Sehnsucht nach dem roten Teppich? Braucht kein Haus zu haben, das so schicke rote Buchstaben an der Fassade hat. Abends glüht der Schriftzug „Kino Toni“ über dem leeren Antonplatz, eine elegante Reminiszenz an vergangene Herrlichkeit – das dichtgewebte Netz von Lichtspieltheatern in den Kiezen.

Das traditionsreiche Toni, 1920 unter dem Namen Decla-Lichtspiele eröffnet, ist das einzige Kino in Weißensee, das seit der Stummfilmzeit überlebt hat, und damit förmlich dazu bestimmt, Spielstätte für „Berlinale goes Kiez“ zu sein. Die volkstümlichste Reihe des Festivals bringt seit 2010 Berlinale-Filme und ihre Macher vor die Haustür des Publikums. Sieben Kinos sind diesmal dabei, vom Filmkunst 66 in der Bleibtreustraße in Charlottenburg über das Bundesplatz- Kino in Wilmersdorf bis hin zum Toni am Antonplatz.

„Glamour, roten Teppich und sowas brauch’ ick eigentlich nich’“, sagt Rainer Hässelbarth, der Chef des Vereins der Freunde des Kino Toni, „aber wenn zur Berlinale hier die Scheinwerfer strahlen und die Limousen vorfahren – das macht mir schon Spaß.“ Selbst ein so grundsolider Filmfreak wie der selbst Kurzfilme drehende Pensionär, der um die Ecke wohnt und mit 22 Gleichgesinnten seit 2007 für das Fortbestehen des Tonis wirkt, ist eben empfänglich fürs Festivalfieber. Na klar hat er längst eine Karte für Christian Petzolds DDR-Drama „Barbara“, den die Kinopaten Senta Berger und Michael Verhoeven, flankiert von Mitgliedern der Filmcrew, hier am Sonntagabend vorstellen.

„Nina Hoss will kommen“, munkelt Peter Winter. Er und Manuel Wanser sind Filmvorführer im Toni. Zwei von vieren insgesamt, Mittzwanziger, Studenten, Filmverrückte. An diesem Nachmittag, wo nur wenige Zuschauer zur Vorstellung in das 255 Plätze fassende Toni und den 75 Plätze kleinen Zweitsaal Tonino tröpfeln, teilen sie sich den Job spielend in Kasse und Projektion auf. Aber Sonntag schieben alle Dienst, da darf nichts schief gehen, da ist volles Haus.
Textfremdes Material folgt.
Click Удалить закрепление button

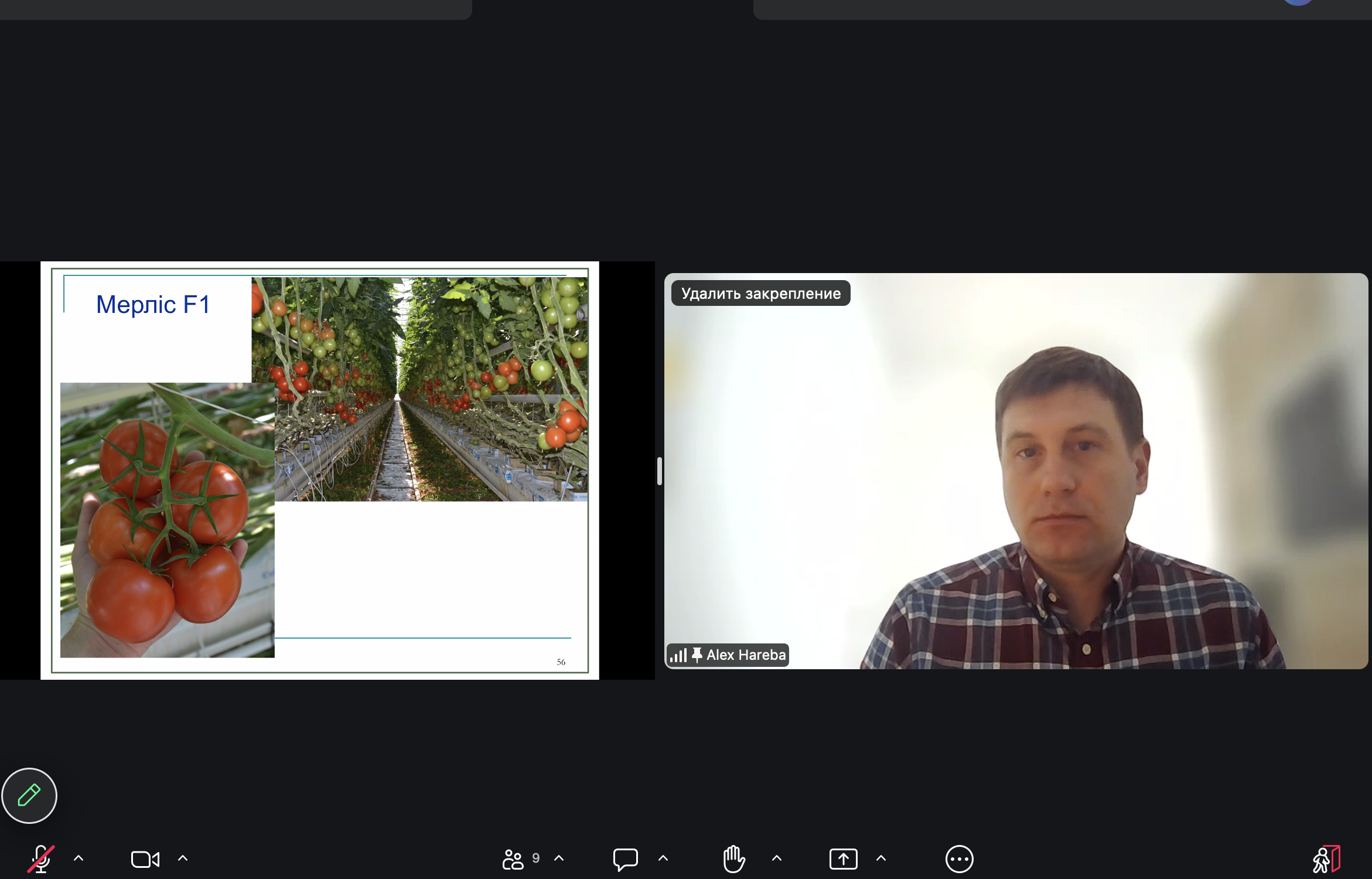760,293
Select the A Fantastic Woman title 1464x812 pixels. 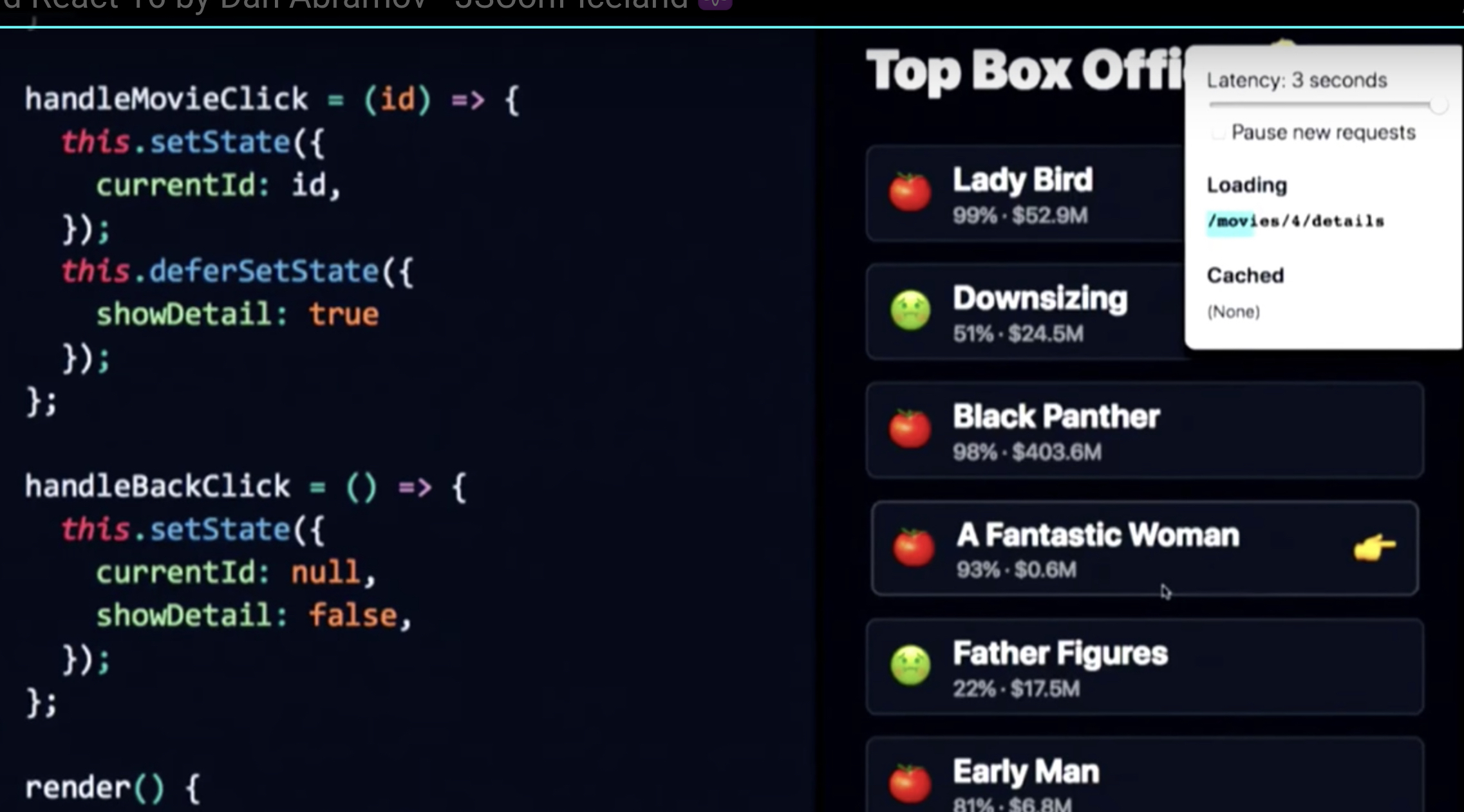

Das Promi-Ehepaar Berger und Verhoeven kennen Winter, Wanser und Hässelbarth allerdings sowieso, denn der in München ansässige Regisseur ist seit 1992 hier der Besitzer und samt Schauspielerinnengattin Senta gelegentlich zu Filmveranstaltungen oder Lesungen da. Ein Glücksfall, wie Manuela Miethe findet, die das bis 1979 als letztes privates Kino in Ost-Berlin geschlossene und dann ab 1982 von der Bezirksfilmdirektion als Premierenkino wieder eröffnete Haus schon seit 1986 als Theaterleiterin führt. „Toni und Tonino tragen sich nur ganz knapp“, sagt sie und ist froh, dass der Besitzer ein Filmschaffender ist, der nicht auf Gewinnmaximierung schielt, sondern darauf, dass das Programm aus Kinderfilmen und europäischen Produktionen jenseits des Hollywood-Blockbusters stimmt. Selbst die teure Umstellung auf digitale Projektion – ein Horror für viele kleine Kinos – will Miethe noch in diesem Jahr stemmen.

Unvermeidlich, aber auch ein bisschen schade, wenn man auf die hier im Foyer ausgestellte pittoreske Kinotechnik wie den alten Defa-Schneidetisch und den 35-mm-Monsterprojektor blickt. Rainer Hässelbarth zeigt stolz die Museumsstücke. Sein Freundesverein, in dem auch der nebenan in Prenzlauer Berg lebende Schauspieler Axel Prahl Mitglied ist, veranstaltet mit dem Toni außer Filmreihen auch Kabarettabende, Dia-Vorträge oder sogar Wladimir Kaminers Russendisko. Das Kino sei seit der Schließung des Kulturhauses „Peter Edel“ der letzte Vorposten der Kiezkultur in Weißensee, sagt er. Die zu stärken, liegt ihm genauso am Herzen wie seine tiefe Liebe zum Film. Und das nicht nur, wenn am Sonntag die Berlinale ins Toni kommt.